DATASET EXCERPTS:
==========

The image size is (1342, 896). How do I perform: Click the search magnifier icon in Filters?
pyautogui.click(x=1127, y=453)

==========

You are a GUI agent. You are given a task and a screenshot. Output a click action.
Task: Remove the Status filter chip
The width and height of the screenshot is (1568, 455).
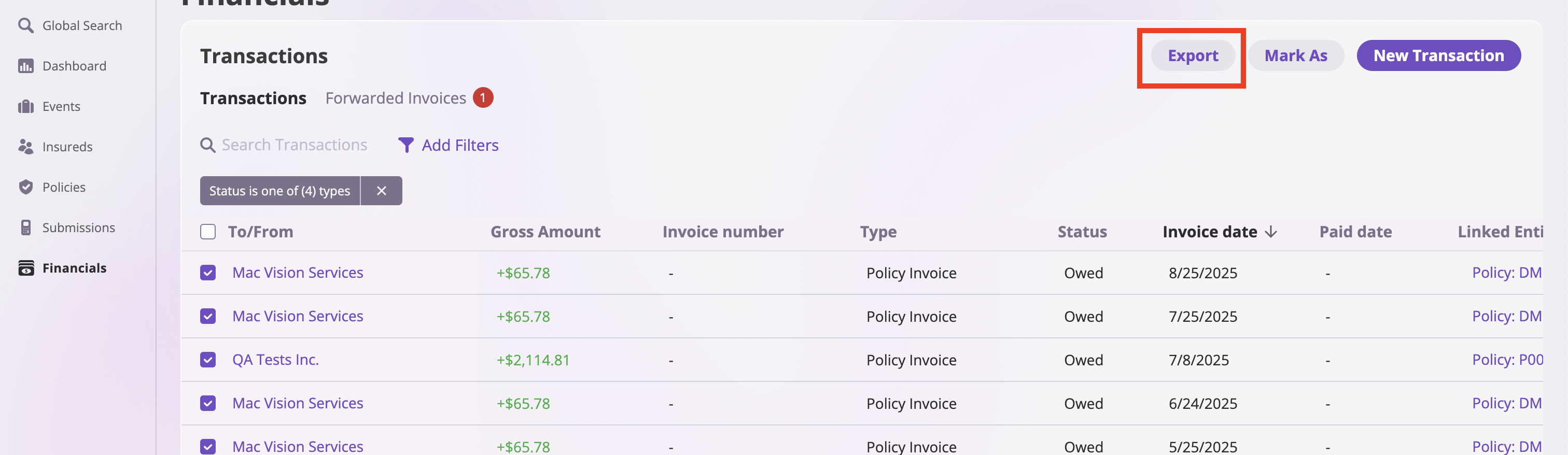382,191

==========

TASK DESCRIPTION: In the data, change "magnifier" to "magnifying glass" in the stretch from the line containing "The image size" through the line containing "pyautogui.click(x=1127, y=453)", leaving everything else the same, and give back only those lines.

SOLUTION FOR THIS TASK:
The image size is (1342, 896). How do I perform: Click the search magnifying glass icon in Filters?
pyautogui.click(x=1127, y=453)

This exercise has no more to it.